Doctor misleading patient over problems during operation - disciplinary code providing different procedures for charges of personal and professional misconduct - doctor's behaviour properly categorised as professional, not personal, conduct

Skidmore v Dartford and Gravesham NHS Trust: HL (Lord Bingham of Cornhill, Lord Steyn, Lord Clyde, Lord Hutton and Lord Scott of Foscote): 22 May 2003

A doctor was charged by his employer, a hospital trust, with personal misconduct in misleading a patient over details of an operation which he had performed.

His contract, in standard form, incorporated a disciplinary code issued in a Department of Health circular which distinguished between 'personal' conduct, to be dealt with internally by the trust, and 'professional' conduct, to be considered by an external panel comprising medically qualified members and a legally qualified chairman.

Adopting the internal procedure, the trust found the charge proved and dismissed him summarily.

An employment tribunal rejected his complaint of unfair dismissal and the Employment Appeal Tribunal [2001] ICR 911, dismissed his appeal.

The Court of Appeal [2002] EWCA Civ 18; [2002] Gazette, 7 March, 29; [2002] ICR 403, allowing his appeal, concluded that his behaviour should have been categorised as professional, not personal, conduct and that the trust had used the wrong procedure.

The trust appealed.

Michael Douglas QC and Peter Oliver (instructed by Brachers) for the trust; Timothy Barnes QC and Angus Moon (instructed by Rad-cliffesLeBrasseur) for the doctor.

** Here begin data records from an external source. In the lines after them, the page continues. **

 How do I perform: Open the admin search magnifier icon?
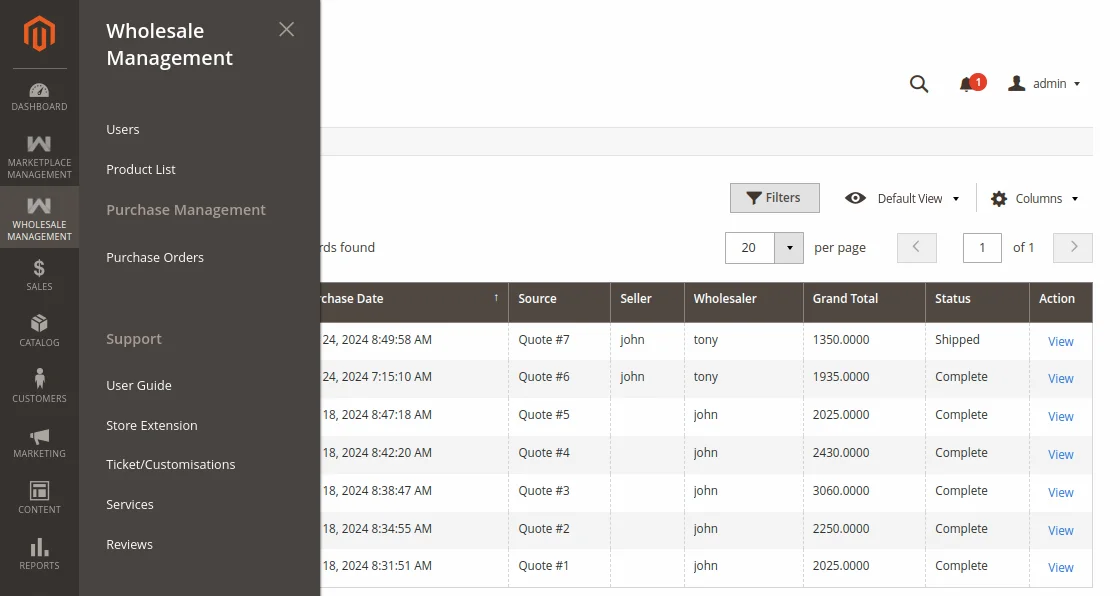(x=918, y=84)
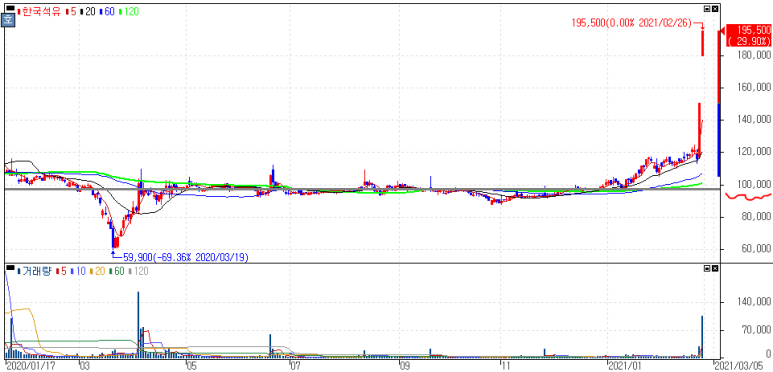Select the 거래량 volume series legend
Image resolution: width=773 pixels, height=372 pixels.
click(34, 271)
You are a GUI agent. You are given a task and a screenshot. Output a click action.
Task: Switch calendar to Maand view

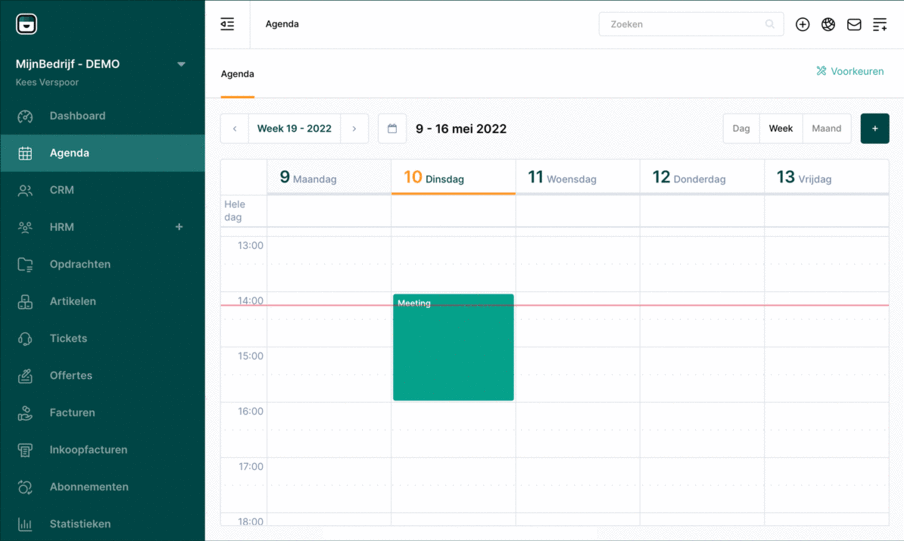click(826, 129)
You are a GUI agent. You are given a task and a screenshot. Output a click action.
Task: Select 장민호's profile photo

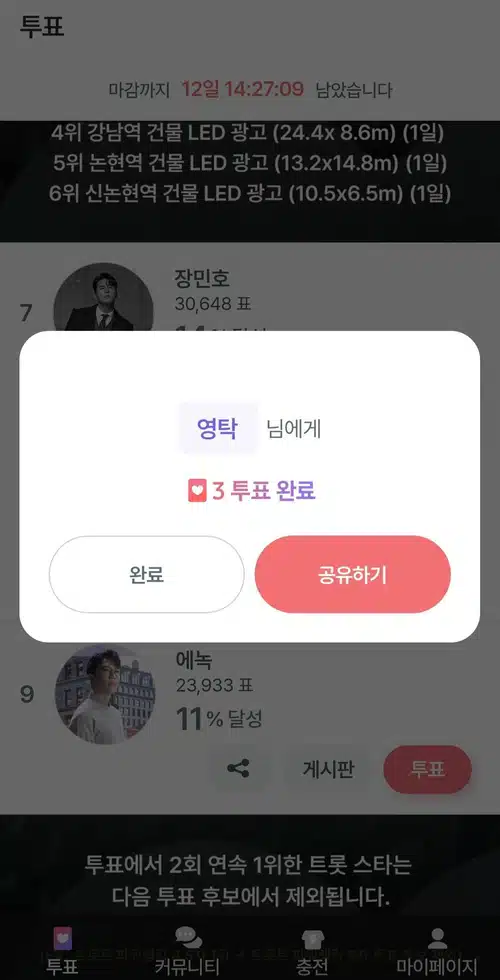tap(103, 298)
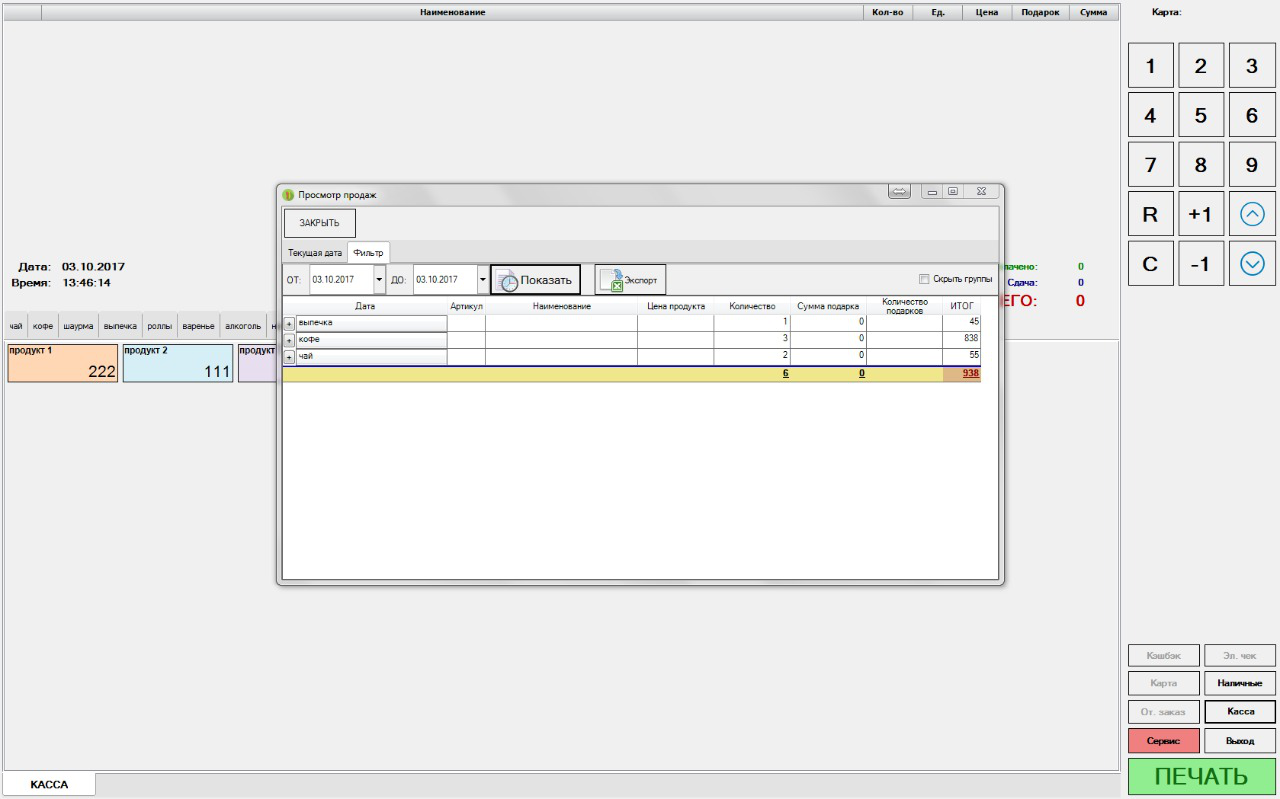
Task: Click the ЗАКРЫТЬ button
Action: point(319,223)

Held, dismissing the appeal, that the trust, as initiator of disciplinary proceedings, had to decide which disciplinary route to take in compliance with the contract and use of the wrong procedure would entitle the doctor to appropriate relief; that the code bore a broad, purposive interpretation, in particular with regard to behaviour which might amount to 'professional' misconduct; that the primary categories were of professional conduct and competence which related to the exercise of medical skills, whereas personal conduct was a residual category of behaviour outside those categories; that, since the charges related to the doctor's medical skills and called for medical expertise in their resolution, the appropriate category was professional conduct and the external procedure should have been used.